En ese momento giró la cabeza hacia mí y me vio. Yo levanté tímidamente mi mano y la saludé. Ella me devolvió el saludo con una sonrisa.

Sin pensarlo un segundo, deseché todas mis dudas y me dirigí sin vacilación hacia ella.

La flecha de Cupido salió disparada desde mi corazón con matemática precisión, siguiendo la trayectoria que marcaba mi mirada, en rumbo de colisión hacia su pecho. Pero el destino marcó la jugada y cambió de improviso las reglas. Por la boca del túnel apareció el tren. Con su irrupción en la estación, las corrientes de aire variaron de forma repentina y desplazaron ligeramente el proyectil hacia la izquierda. Para complicar aún más las cosas, Ella dio un pequeño paso al frente y la suerte quedó definitivamente echada. Supe que iba a errar el tiro.

Pero por segunda vez en esa mañana, ocurrió lo inesperado, porque al moverse, dejó al descubierto la figura que había estado oculta detrás de Ella. Ese fue el preciso momento en el que te vi por primera vez. Delgada y un poco perdida, como si acabaras de llegar a la ciudad, con el pelo suelto y ondulado perfilando tu cara de marfil y tapándote parcialmente el ojo derecho, como una estrella de cine de los años cuarenta. Radiante y cristalina. Y mi flecha desviada volaba hacia tu corazón, sin vacilación ni demora, incluso a contracorriente, y acabó por hundirse finalmente en tu pecho.

Y al sentirte alcanzada, tú me miraste y sonreíste.

A mi derecha, Ella también se volvió para mirarme e igualmente me sonrió.

El metro se había detenido. En unos segundos el andén se vació y los vagones se llenaron.

Ella vaciló un instante, indecisa, inmóvil frente a las puertas abiertas, sin dejar de mirarme. Yo le bosquejé una sonrisa de despedida y Ella finalmente se encogió de hombros y entró en el tren.

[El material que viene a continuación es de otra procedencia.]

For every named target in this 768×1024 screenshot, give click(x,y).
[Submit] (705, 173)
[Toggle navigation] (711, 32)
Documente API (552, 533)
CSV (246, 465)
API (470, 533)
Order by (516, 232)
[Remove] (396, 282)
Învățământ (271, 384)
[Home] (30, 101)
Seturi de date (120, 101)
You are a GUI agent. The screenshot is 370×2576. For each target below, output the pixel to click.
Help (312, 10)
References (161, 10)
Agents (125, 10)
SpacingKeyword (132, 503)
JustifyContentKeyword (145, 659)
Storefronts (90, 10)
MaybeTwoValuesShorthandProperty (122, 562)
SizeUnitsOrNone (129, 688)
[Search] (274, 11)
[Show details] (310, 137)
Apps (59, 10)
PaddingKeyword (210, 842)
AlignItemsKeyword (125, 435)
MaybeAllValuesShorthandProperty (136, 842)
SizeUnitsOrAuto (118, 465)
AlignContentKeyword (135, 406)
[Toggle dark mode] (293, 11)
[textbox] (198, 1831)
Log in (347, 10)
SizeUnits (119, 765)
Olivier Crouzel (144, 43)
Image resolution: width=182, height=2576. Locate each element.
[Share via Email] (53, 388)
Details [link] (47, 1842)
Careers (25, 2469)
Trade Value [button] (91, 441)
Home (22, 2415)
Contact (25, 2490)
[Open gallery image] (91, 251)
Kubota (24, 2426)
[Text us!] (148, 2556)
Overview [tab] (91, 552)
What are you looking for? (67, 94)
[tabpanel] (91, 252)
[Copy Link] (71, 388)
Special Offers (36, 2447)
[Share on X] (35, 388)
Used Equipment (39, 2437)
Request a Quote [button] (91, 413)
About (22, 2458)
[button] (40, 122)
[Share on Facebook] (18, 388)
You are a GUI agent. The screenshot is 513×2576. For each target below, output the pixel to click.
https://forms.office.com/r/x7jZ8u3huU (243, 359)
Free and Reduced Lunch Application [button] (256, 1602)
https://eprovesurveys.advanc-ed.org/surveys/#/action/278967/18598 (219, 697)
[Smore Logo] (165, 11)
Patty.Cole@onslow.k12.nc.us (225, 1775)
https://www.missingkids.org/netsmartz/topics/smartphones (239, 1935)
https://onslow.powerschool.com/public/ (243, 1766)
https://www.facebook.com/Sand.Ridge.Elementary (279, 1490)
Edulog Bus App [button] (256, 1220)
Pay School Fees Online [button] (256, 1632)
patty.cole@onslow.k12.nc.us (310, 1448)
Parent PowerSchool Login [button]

Tú no vacilaste un solo segundo y permaneciste en el lugar donde mi flecha te había alcanzado.

Yo por mi parte noté una súbita conmoción. Me llevé la mano al pecho. Tu corazón herido había lanzado también su flecha y había acertado de lleno.

El silbido del tren resonó en la estación anunciando su partida y las puertas de los vagones se cerraron con estrépito. El metro comenzó a moverse y se adentró de nuevo en el túnel.

En el andén nos quedamos solos tú y yo, mirándonos arrebatados, entregándonos el alma con una sorisa.

Aquella mañana no había salido a buscarte. No tenía que encontrarte, pero sin embargo te encontré.